▶ [Excerpted records]:
[BEGIN]

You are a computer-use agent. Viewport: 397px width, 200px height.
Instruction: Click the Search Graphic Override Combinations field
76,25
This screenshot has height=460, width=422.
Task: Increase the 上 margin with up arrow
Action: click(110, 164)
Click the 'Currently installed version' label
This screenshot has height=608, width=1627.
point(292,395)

[END]

▶ [Prompt]:
Render the listing above as a Markdown table with the columns "No." and "Line," giving each nonblank line its own numbered row and omitting blank lines.

▶ [Solution to this problem]:
| No. | Line |
|---|---|
| 1 | You are a computer-use agent. Viewport: 397px width, 200px height. |
| 2 | Instruction: Click the Search Graphic Override Combinations field |
| 3 | 76,25 |
| 4 | This screenshot has height=460, width=422. |
| 5 | Task: Increase the 上 margin with up arrow |
| 6 | Action: click(110, 164) |
| 7 | Click the 'Currently installed version' label |
| 8 | This screenshot has height=608, width=1627. |
| 9 | point(292,395) |